Each record should be reproduced exactly.
+ + +
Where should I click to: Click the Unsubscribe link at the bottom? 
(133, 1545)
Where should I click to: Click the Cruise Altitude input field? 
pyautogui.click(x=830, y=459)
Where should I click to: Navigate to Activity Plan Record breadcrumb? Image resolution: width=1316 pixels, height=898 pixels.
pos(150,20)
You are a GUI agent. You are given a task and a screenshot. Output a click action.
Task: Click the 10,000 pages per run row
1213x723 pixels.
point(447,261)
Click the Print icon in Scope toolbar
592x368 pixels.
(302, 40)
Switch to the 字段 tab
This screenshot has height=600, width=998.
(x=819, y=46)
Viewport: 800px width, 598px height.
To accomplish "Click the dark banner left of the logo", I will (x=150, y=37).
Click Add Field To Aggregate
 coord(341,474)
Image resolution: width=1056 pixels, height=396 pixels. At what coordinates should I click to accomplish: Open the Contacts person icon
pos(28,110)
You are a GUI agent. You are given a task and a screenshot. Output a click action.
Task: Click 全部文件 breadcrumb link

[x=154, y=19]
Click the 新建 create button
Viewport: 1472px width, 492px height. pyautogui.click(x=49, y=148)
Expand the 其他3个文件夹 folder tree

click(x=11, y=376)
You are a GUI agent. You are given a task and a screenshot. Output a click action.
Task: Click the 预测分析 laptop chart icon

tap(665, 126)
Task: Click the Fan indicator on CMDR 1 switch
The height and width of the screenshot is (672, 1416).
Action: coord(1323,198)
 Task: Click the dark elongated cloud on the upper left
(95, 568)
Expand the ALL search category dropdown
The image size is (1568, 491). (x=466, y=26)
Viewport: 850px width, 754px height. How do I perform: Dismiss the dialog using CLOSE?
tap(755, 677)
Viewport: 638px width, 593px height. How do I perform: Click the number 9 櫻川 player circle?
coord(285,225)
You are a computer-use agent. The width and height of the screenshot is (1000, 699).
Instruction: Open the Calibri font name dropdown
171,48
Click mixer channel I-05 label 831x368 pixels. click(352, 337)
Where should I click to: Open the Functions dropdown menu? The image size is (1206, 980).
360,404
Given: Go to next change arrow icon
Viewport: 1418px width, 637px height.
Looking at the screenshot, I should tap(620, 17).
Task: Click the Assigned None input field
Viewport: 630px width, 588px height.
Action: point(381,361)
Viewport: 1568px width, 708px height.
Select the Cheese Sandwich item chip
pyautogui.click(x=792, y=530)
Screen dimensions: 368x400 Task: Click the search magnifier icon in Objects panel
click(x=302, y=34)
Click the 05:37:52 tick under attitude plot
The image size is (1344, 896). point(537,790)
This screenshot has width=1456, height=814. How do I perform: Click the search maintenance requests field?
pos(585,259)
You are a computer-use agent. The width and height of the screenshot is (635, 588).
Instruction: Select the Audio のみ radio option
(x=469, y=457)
+ + +
▸ Response:
Where should I click to: Click the Unsubscribe link at the bottom? 
(133, 1545)
Where should I click to: Click the Cruise Altitude input field? 
pyautogui.click(x=830, y=459)
Where should I click to: Navigate to Activity Plan Record breadcrumb? Image resolution: width=1316 pixels, height=898 pixels.
pos(150,20)
You are a GUI agent. You are given a task and a screenshot. Output a click action.
Task: Click the 10,000 pages per run row
1213x723 pixels.
point(447,261)
Click the Print icon in Scope toolbar
592x368 pixels.
(302, 40)
Switch to the 字段 tab
This screenshot has height=600, width=998.
(x=819, y=46)
Viewport: 800px width, 598px height.
To accomplish "Click the dark banner left of the logo", I will (x=150, y=37).
Click Add Field To Aggregate
 coord(341,474)
Image resolution: width=1056 pixels, height=396 pixels. At what coordinates should I click to accomplish: Open the Contacts person icon
pos(28,110)
You are a GUI agent. You are given a task and a screenshot. Output a click action.
Task: Click 全部文件 breadcrumb link

[x=154, y=19]
Click the 新建 create button
Viewport: 1472px width, 492px height. pyautogui.click(x=49, y=148)
Expand the 其他3个文件夹 folder tree

click(x=11, y=376)
You are a GUI agent. You are given a task and a screenshot. Output a click action.
Task: Click the 预测分析 laptop chart icon

tap(665, 126)
Task: Click the Fan indicator on CMDR 1 switch
The height and width of the screenshot is (672, 1416).
Action: coord(1323,198)
 Task: Click the dark elongated cloud on the upper left
(95, 568)
Expand the ALL search category dropdown
The image size is (1568, 491). (x=466, y=26)
Viewport: 850px width, 754px height. How do I perform: Dismiss the dialog using CLOSE?
tap(755, 677)
Viewport: 638px width, 593px height. How do I perform: Click the number 9 櫻川 player circle?
coord(285,225)
You are a computer-use agent. The width and height of the screenshot is (1000, 699).
Instruction: Open the Calibri font name dropdown
171,48
Click mixer channel I-05 label 831x368 pixels. click(352, 337)
Where should I click to: Open the Functions dropdown menu? The image size is (1206, 980).
360,404
Given: Go to next change arrow icon
Viewport: 1418px width, 637px height.
Looking at the screenshot, I should tap(620, 17).
Task: Click the Assigned None input field
Viewport: 630px width, 588px height.
Action: point(381,361)
Viewport: 1568px width, 708px height.
Select the Cheese Sandwich item chip
pyautogui.click(x=792, y=530)
Screen dimensions: 368x400 Task: Click the search magnifier icon in Objects panel
click(x=302, y=34)
Click the 05:37:52 tick under attitude plot
The image size is (1344, 896). point(537,790)
This screenshot has width=1456, height=814. How do I perform: Click the search maintenance requests field?
pos(585,259)
You are a computer-use agent. The width and height of the screenshot is (635, 588).
Instruction: Select the Audio のみ radio option
(x=469, y=457)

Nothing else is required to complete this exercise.